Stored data
_ _ _ _ _

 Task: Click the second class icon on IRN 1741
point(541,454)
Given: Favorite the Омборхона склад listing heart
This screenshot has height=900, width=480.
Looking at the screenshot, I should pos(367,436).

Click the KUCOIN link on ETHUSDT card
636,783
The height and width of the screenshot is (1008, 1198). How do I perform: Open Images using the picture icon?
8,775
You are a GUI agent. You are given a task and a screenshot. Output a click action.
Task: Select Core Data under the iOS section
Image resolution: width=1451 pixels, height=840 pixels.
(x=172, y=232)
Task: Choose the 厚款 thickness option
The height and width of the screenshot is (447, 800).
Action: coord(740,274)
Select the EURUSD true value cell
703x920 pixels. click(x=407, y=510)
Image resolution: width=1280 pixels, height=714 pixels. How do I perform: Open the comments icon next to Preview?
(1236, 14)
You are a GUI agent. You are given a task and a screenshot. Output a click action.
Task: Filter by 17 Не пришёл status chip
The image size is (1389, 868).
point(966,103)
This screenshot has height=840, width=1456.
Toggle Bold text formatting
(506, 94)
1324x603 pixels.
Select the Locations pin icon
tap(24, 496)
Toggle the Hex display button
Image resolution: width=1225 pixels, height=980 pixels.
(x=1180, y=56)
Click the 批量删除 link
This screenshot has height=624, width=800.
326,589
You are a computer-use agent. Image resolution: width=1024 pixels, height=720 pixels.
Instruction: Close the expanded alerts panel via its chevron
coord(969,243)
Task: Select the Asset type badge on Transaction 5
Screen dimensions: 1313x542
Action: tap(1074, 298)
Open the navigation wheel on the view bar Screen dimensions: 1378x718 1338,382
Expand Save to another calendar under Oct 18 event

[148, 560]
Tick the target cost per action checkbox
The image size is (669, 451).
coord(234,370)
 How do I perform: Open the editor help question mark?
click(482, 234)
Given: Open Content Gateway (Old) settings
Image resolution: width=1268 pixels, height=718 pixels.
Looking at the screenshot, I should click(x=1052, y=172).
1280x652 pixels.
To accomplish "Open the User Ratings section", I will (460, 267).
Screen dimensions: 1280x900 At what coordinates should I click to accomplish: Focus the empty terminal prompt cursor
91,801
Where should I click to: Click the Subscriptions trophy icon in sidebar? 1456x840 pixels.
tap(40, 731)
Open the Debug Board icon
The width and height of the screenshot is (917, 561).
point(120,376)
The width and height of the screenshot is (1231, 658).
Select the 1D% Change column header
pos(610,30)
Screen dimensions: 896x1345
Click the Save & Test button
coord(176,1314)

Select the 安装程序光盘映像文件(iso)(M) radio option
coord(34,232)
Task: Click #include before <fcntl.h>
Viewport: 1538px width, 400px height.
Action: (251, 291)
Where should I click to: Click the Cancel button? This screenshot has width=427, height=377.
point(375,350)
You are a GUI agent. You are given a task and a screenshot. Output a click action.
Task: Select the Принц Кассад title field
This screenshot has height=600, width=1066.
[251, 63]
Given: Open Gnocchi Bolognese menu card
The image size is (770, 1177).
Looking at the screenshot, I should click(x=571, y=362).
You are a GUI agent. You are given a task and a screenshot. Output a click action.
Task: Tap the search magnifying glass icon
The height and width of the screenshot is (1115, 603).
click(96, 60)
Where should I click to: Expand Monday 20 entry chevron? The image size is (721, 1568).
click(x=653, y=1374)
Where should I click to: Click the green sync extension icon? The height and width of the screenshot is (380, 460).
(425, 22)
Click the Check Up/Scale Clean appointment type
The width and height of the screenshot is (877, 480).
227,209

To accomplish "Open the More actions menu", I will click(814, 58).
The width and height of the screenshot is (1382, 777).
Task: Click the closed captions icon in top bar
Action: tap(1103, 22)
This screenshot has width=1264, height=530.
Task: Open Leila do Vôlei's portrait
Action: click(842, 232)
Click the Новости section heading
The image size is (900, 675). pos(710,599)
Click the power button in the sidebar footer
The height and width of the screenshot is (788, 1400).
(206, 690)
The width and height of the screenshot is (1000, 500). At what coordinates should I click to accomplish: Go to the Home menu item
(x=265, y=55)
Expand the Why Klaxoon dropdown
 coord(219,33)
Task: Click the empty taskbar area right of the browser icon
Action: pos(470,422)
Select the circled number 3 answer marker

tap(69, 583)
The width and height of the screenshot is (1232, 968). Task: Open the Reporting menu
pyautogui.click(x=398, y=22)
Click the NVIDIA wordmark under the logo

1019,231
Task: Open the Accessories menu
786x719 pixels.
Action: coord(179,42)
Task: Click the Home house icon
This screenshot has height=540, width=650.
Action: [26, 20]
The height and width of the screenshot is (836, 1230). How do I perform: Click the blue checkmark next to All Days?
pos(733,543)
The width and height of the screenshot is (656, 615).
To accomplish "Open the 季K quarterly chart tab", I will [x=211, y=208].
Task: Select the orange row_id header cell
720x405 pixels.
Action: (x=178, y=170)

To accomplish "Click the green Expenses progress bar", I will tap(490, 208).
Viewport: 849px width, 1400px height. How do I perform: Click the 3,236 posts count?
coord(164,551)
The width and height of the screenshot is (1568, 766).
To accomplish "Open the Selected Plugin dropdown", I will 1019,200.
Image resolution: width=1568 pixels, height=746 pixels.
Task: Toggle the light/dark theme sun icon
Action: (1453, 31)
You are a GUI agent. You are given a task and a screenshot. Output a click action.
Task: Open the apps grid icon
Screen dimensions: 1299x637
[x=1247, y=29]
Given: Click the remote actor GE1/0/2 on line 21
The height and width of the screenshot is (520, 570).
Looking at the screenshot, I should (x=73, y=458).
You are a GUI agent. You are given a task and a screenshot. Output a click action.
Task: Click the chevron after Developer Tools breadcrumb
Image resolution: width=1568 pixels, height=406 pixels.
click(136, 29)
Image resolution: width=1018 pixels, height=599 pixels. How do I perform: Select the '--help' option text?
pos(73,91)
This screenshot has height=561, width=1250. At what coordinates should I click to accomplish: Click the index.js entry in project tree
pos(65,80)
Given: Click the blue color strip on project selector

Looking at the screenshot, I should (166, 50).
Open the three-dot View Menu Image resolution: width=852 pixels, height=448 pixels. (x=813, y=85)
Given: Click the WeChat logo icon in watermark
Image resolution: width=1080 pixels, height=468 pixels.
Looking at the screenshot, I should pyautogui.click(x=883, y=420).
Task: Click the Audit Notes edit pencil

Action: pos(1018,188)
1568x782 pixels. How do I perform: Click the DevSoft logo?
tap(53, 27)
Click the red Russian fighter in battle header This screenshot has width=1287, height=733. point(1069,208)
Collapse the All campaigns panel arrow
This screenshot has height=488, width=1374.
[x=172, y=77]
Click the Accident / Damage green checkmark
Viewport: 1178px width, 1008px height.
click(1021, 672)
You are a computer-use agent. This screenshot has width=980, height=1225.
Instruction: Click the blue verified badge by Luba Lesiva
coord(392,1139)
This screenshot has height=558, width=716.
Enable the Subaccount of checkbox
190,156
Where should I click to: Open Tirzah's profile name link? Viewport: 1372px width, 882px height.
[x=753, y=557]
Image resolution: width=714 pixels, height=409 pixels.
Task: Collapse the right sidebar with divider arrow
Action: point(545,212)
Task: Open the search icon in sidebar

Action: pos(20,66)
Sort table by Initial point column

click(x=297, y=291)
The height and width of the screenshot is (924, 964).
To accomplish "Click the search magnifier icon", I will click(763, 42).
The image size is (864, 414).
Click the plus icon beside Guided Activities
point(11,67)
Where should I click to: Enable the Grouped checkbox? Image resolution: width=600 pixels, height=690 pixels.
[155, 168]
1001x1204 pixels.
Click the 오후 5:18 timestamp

_ _ _ _ _

### PROBLEM
Set down, word for word, every line from the line that holds "The height and width of the screenshot is (924, 964)." to the end of the entries above, including both ends.

### YOUR SOLUTION
The height and width of the screenshot is (924, 964).
To accomplish "Click the search magnifier icon", I will click(763, 42).
The image size is (864, 414).
Click the plus icon beside Guided Activities
point(11,67)
Where should I click to: Enable the Grouped checkbox? Image resolution: width=600 pixels, height=690 pixels.
[155, 168]
1001x1204 pixels.
Click the 오후 5:18 timestamp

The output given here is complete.